The efficiency of an adsorbent is not solely determined by the sorption characteristics but also by the desorption behavior. Desorption step allows the metal ion to be removed and recovered from the adsorbent. Recovery of uranium from SXO was carried out using different leaching agents which complex uranium. Recovery results obtained are given in Table 1. I t is evident from Table 1 that the quantitative recovery of uranium from SXO was obtained both by 10 mL of 0.5 M sodium carbonate solution and 6 mL 0.2 M sodium pyrophosphate solution. In general it was noticed that the strength of the eluting reagent was not that critical and almost the entire uranium was getting leached out. It was noticed that leaching observed with Na2CO3 was well above 95% and is due to the formation of strong carbonate complex with uranyl ions. Pyrophosphate also forms another highly stable complex of uranium, uranyl pyrophosphate, which brings about uranium leaching of 95%. Sodium pyrophosphate solution of pH 7 is selected as the desorbing solution, instead of sodium carbonate solution, as it accomplishes the purposes of de-sorption, fluorescence enhancing and buffering action, enabling no further treatment of sample prior to uranium determination by laser fluorimeter. Experiments carried out to find out the interference of the commonly associated cations and anions with uranium in hydro-geochemical samples has shown that there was no interference on the adsorption of uranium to SXO. Since it was evident from the above study that majority of the anions, alkali and alkaline earth cations do not interfere on the extraction of uranium by the adsorbent, the study was extended to synthetic sea water sample doped with uranium.

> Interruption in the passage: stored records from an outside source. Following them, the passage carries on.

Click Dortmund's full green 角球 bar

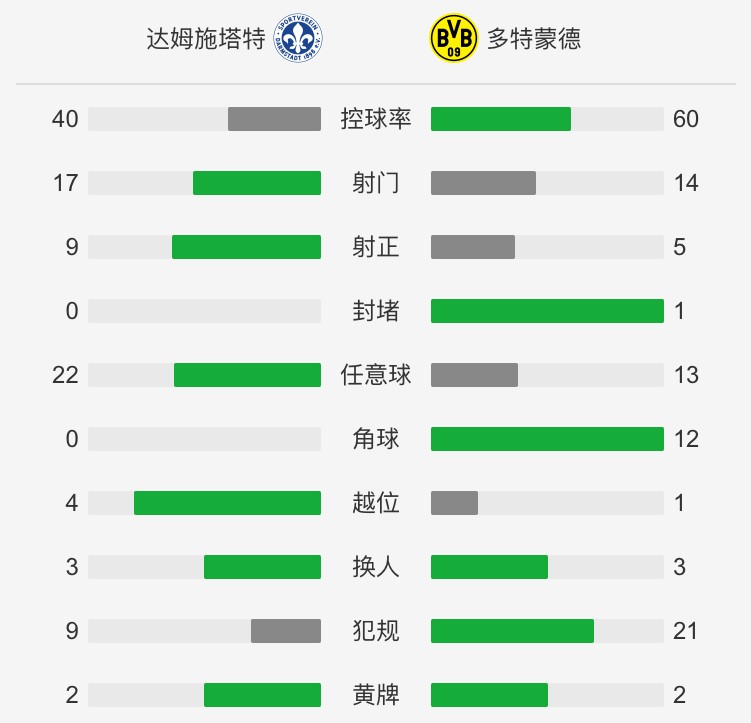[547, 439]
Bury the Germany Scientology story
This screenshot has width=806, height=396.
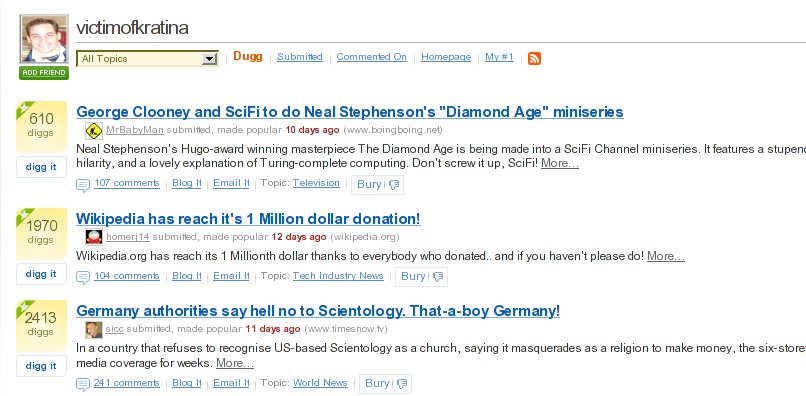click(x=385, y=384)

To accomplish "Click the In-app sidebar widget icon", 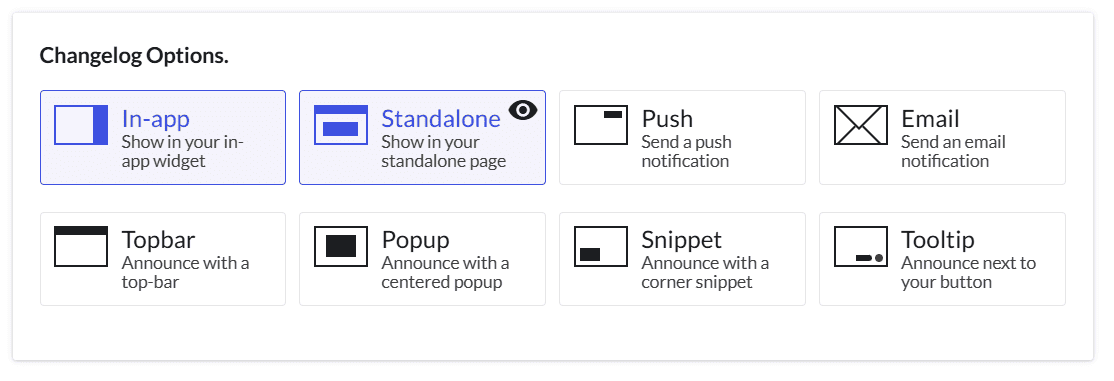I will (x=81, y=125).
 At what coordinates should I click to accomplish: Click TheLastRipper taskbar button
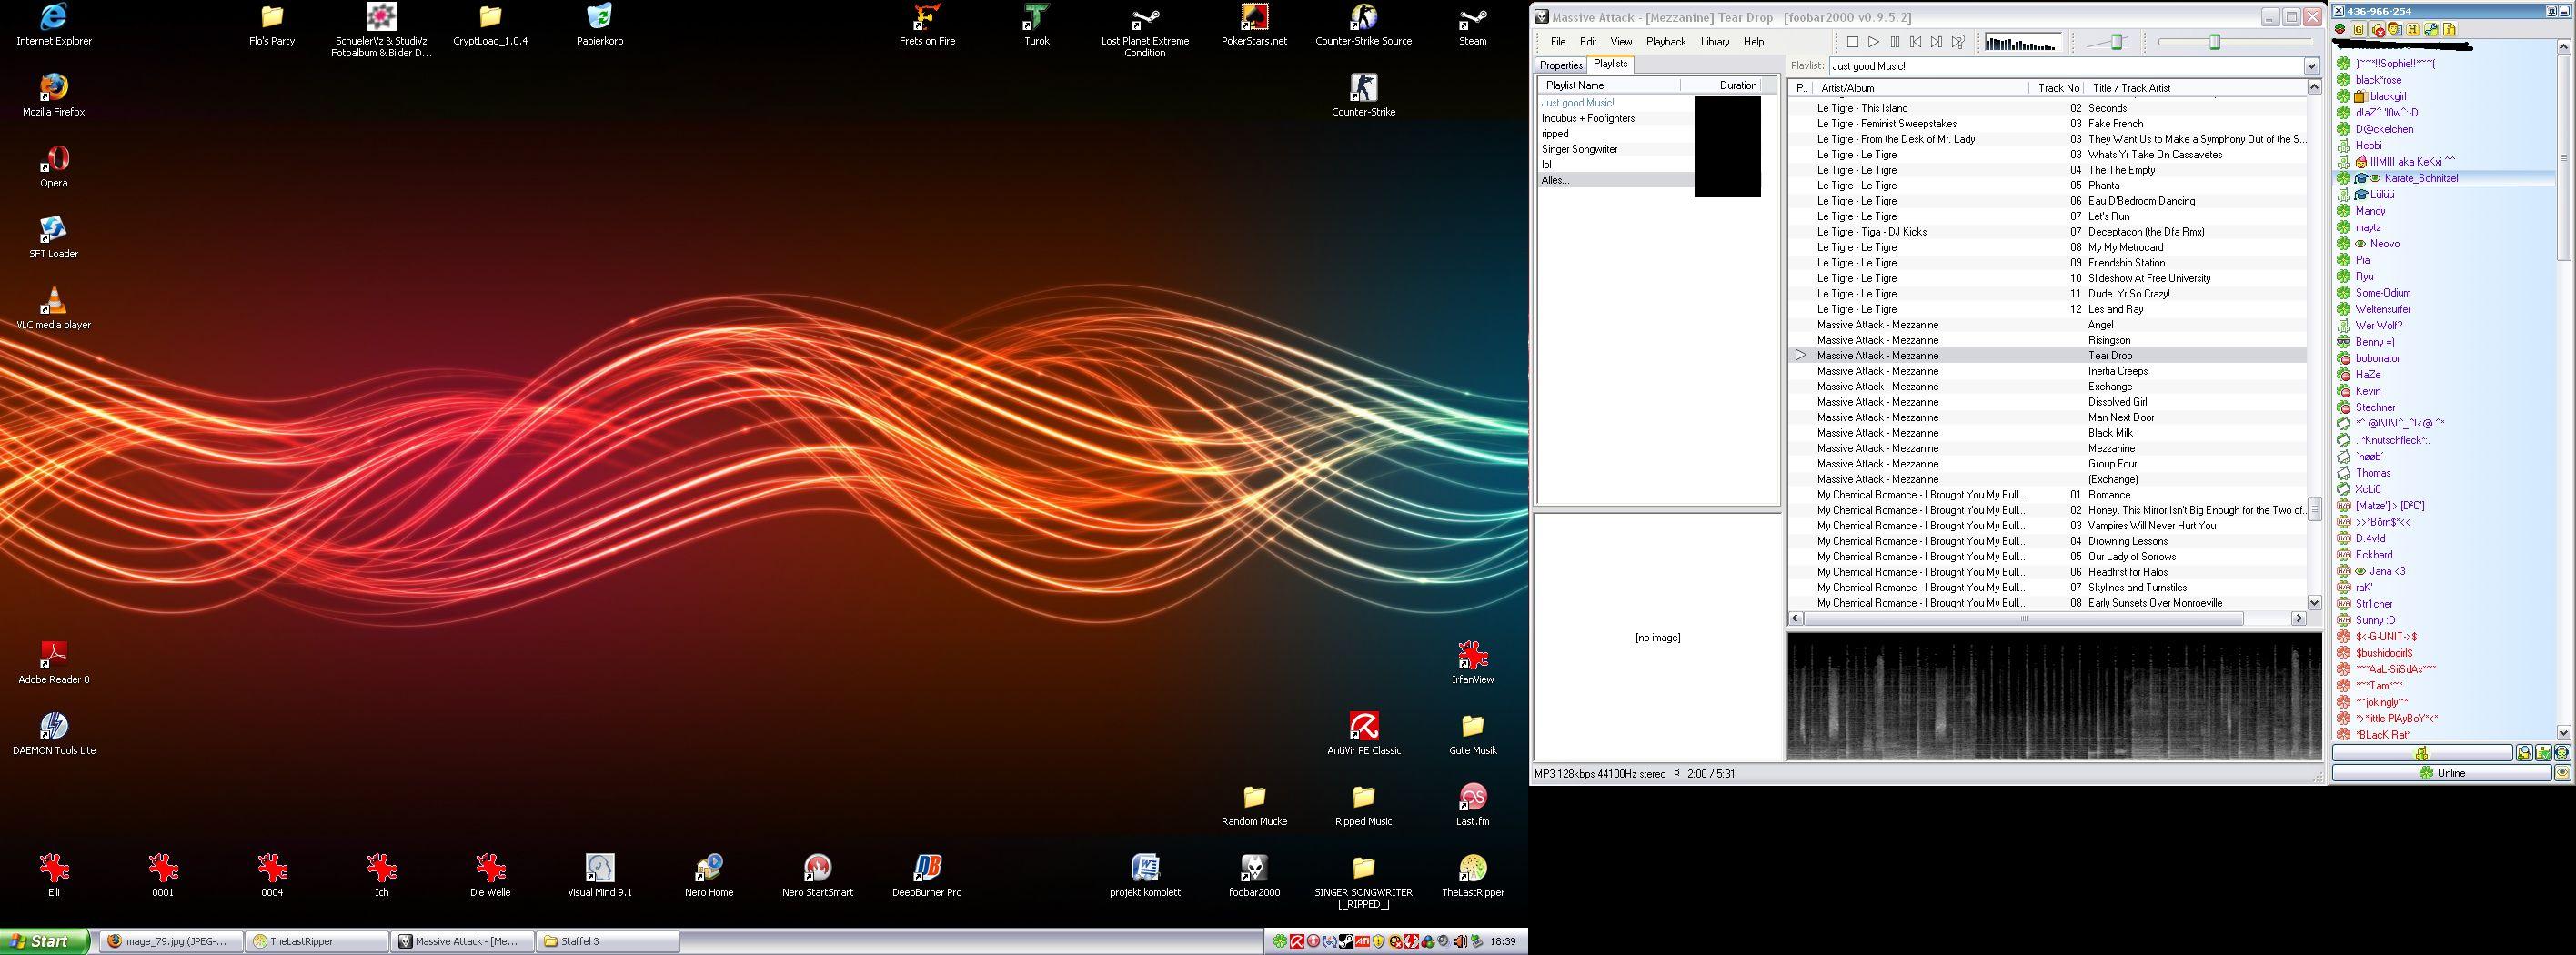317,941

Quantitative recoveries were obtained. Table 2 shows the study of the presence of varying quantities of calcium on the extraction of uranium by the adsorbent. It is seen that quantitative adsorption of uranium takes place, even in presence of high calcium content of 2.5 mg. Therefore it can be concluded that separation of uranium from calcium can be easily effected by simple contact of the solution with SXO for 30 min. Subsequently the uranium can be leached out using pyrophosphate solution and estimated laser fluorimetrically.

This method was applied for the estimation uranium in hydro-geo-chemical samples with high calcium content. Uranium content obtained by this method has been compared with that obtained by Ferric hydroxide precipitation method. Table 3 gives the composition of the hydro-geochemical samples along with the results of uranium content obtained by the suggested method using SXO extraction and by ferric hydroxide precipitation method. It can be seen that the results are comparable.

The recommended method was applied for the determination of uranium in sea water. The results obtained have been compared with the results obtained from ferric hydroxide co-precipitation and standard addition methods. The results are given in Table 4. The results are comparable and recoveries are quantitative.

Conclusions

A novel single-step synthesis procedure for silica modified with xylenol orange has been developed. The synthesized adsorbent has been used for pre-concentration and determination of ultra trace levels of uranium in calcium rich hydro-geo-chemical samples and sea water. This procedure facilitates a fifty fold enrichment of uranium from hydro-geochemical samples. The adsorbent has a very high extraction rate for uranium with its loading half time was less than 15 min. This adsorbent has a good potential to separate uranium from high concentration of calcium and host of co-existing alkali, alkaline earth and other anions present in hydro-geochemical and sea water samples. Direct laser fluorimetric determination of uranium in the eluent solution can be carried out by this procedure, since the same reagent is used as an eluting agent and fluorescence enhancing reagent (sodium pyrophosphate). This method is very simple and the sorption capacity of the adsorbent 10 mg g−1 is much higher than other common adsorbents. Uranium concentrations up to 0.1 ng mL−1 can be determined easily after pre-concentration using this method. R.S.D of this method is ±15% at 1 ng mL−1 level.